Summary
Deep learning (DL) neural network analysis is the latest development from the Artificial Neural Network (ANN) and it is being used more and more in petroleum engineering. In this study, the way to develop a new DL model for well log analysis was attempted and successfully implemented using well log data from a location in the Cuu Long basin, Vietnam. Three sets of analyses were conducted, i.e., the first analysis set with a single hidden layer ANN model, the second analysis set with multiple hidden layer ANN model and the third with a DL neural network model. The DL-predicted porosity for a fractured granite basement reservoir of an oil field in the Cuu Long basin was found in the range from 0.0 to 0.082, showing a good match with the conventionally-calculated values. The final deep learning model consists of 5-input layers of gamma ray (GR), deep resistivity (LLD), sonic (DT), density (RHOB) and neutron porosity (NPHI), having 5 hidden neuron layers with 14 neurons per layer. It is worth noting that the transfer function of the rectified linear unit (ReLU), typical for a deep learning analysis, was implemented to replace the common sigmoidal transfer function, ensuring the successful application of DL model.
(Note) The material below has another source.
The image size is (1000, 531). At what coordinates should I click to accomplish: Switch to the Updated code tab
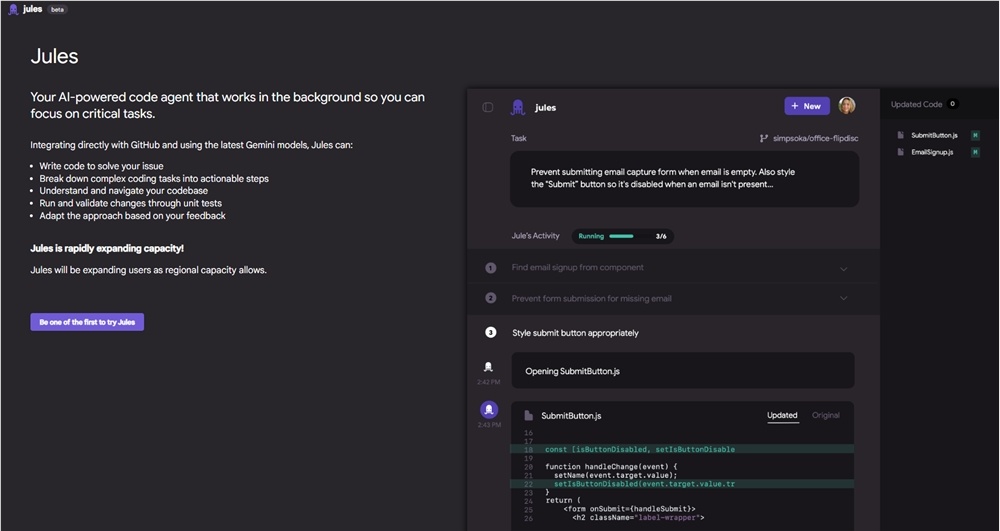[x=782, y=415]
Last but not least, the problem of vanishing gradient specific for a DL neural network model was also explained in details in this paper.
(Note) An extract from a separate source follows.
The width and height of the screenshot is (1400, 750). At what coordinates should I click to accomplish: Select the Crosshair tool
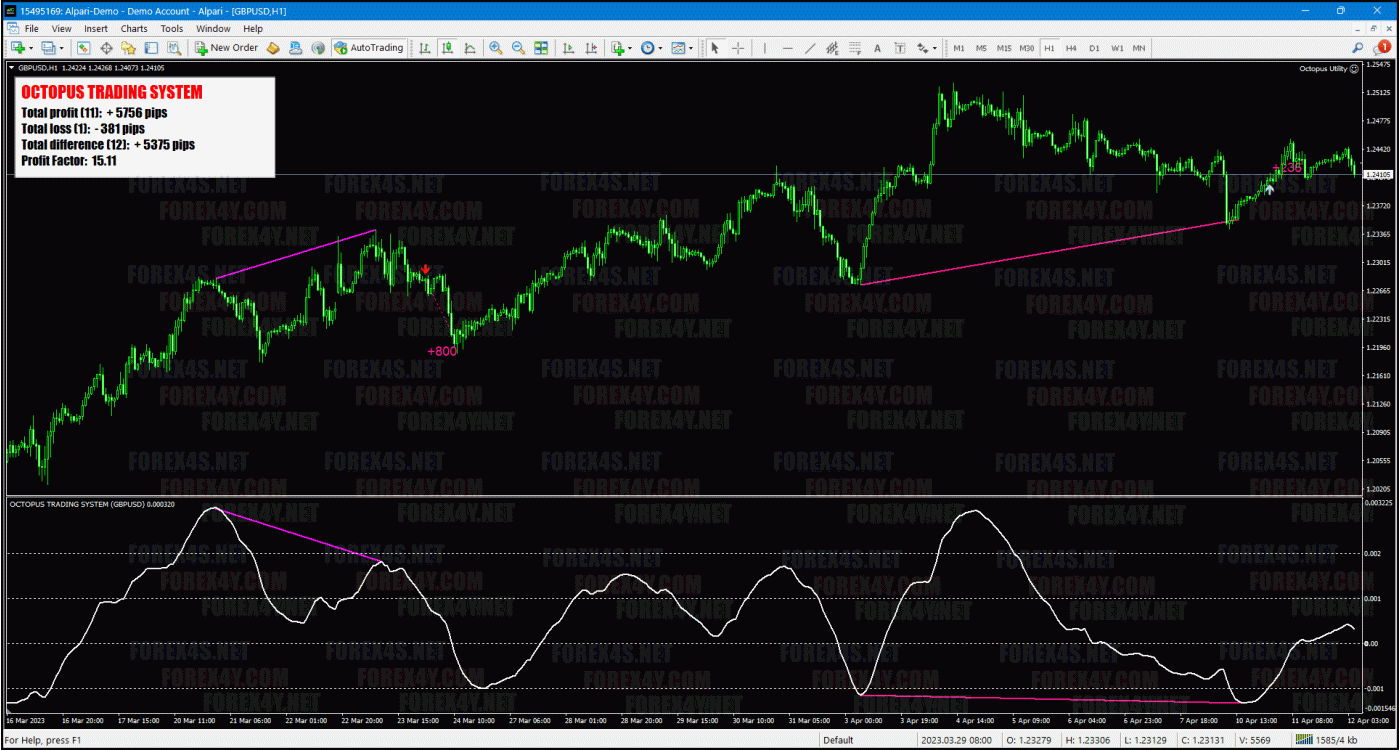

Key words: Deep Learning (DL), Artificial Neural Network (ANN), fracture porosity, well log analysis, fractured granite basement, Cuu Long basin.
1. Introduction
The concept of soft computing was first put forward by a paper named “Possibility theory and soft data analysis” [1]. While hard computing needs a precisely defined analytical model, soft computing is tolerant of uncertainty, imprecision, approximation and partial truth. This is a method designed to model and solve real world problems, which cannot be modelled mathematically. The concept of soft computing was designed based on the concept of human brain functioning.
Soft computing consists of few principal components as listed below [2]:
- Fuzzy logic;
- Evolutionary computation;
- Neural computing;
- Probabilistic reasoning.
ANN has been developed to simulate the neural structure and activity of the human brain. Deep learning (DL) is a complex version of artificial neural networks. It is now widely used in image recognition, voice processing and language translation.
Artificial neural networks are used to build a connection between input and output data that helps predict the outputs of a set of new inputs (Figure 1).
Application of deep learning in petrophysics is still in its infancy stage. Classic neural networks commonly use one hidden layer, whereas deep learning uses multiple hidden layers. The use of multiple hidden layers can cause a phenomenon called vanishing gradient problem. Deep learning network is obtained by eliminating this problem.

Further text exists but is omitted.